**REQUIRED ACTION**:
What you return should be each line of the data containing the string "Select".

Saved data entries
------------------------------------
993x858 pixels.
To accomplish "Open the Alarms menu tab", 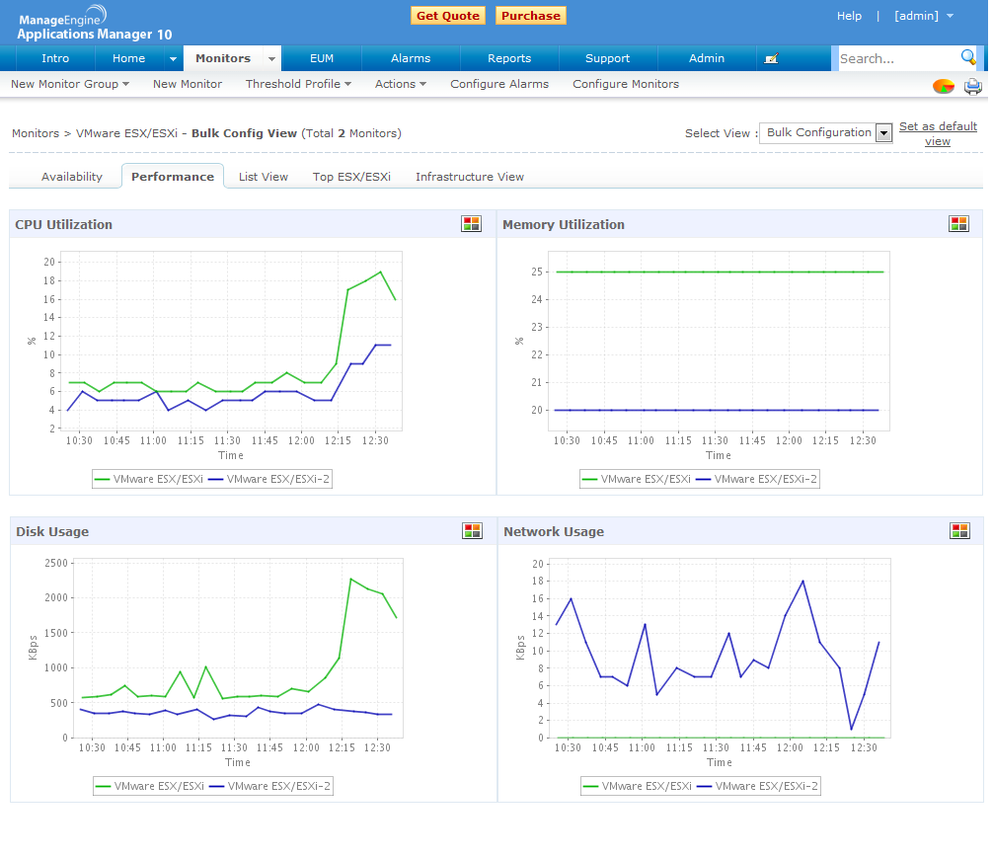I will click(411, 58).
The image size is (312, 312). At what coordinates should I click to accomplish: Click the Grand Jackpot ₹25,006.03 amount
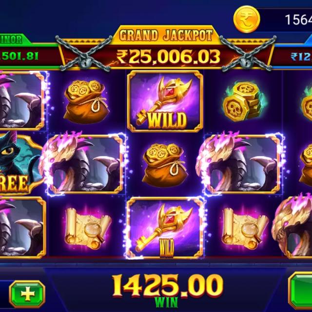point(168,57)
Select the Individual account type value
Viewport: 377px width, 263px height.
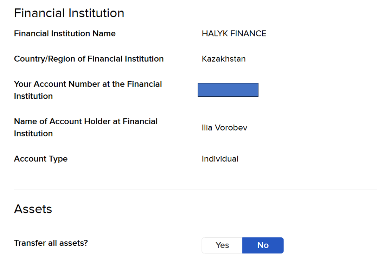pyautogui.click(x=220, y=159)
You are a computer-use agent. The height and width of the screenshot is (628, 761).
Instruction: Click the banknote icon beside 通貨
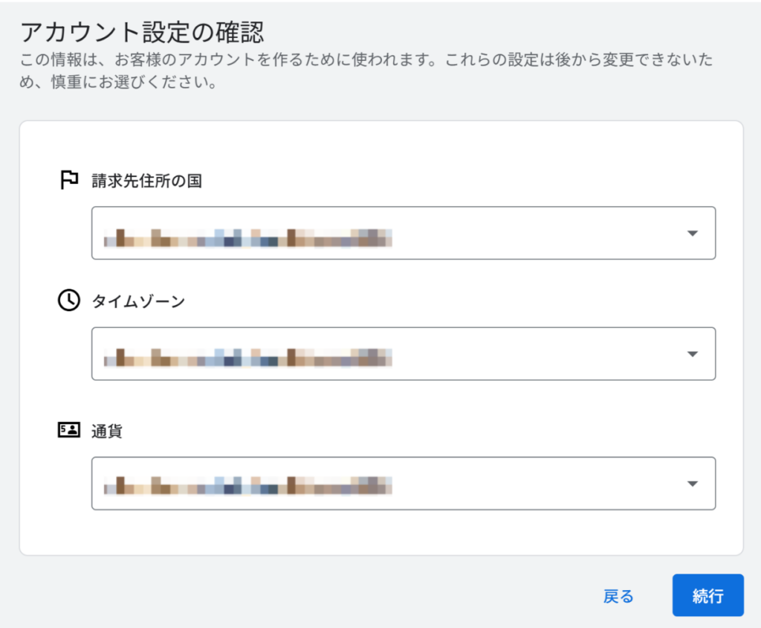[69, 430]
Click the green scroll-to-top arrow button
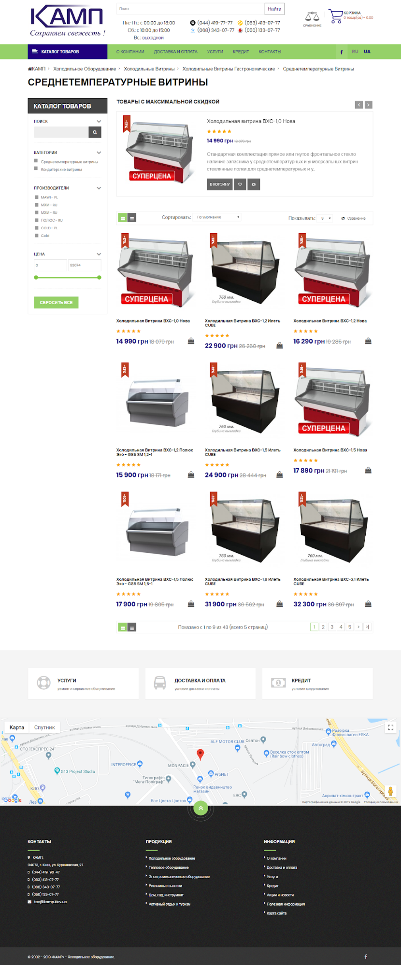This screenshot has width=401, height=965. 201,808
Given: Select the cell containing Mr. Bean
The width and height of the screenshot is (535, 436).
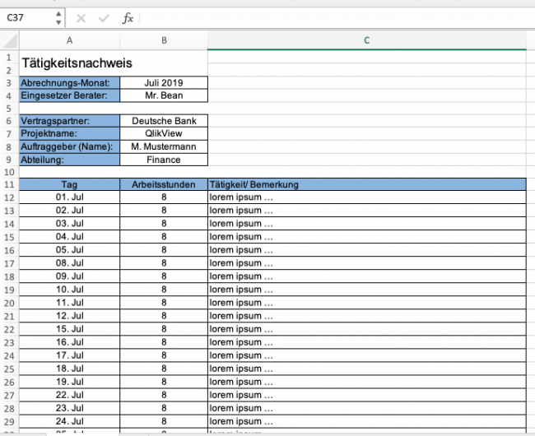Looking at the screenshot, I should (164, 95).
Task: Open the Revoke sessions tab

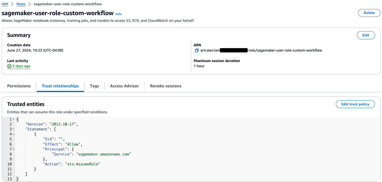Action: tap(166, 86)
------------------------------------
**FINISHED EXERCISE**:
Select the Individual account type value
Given: Select the cell containing Mr. Bean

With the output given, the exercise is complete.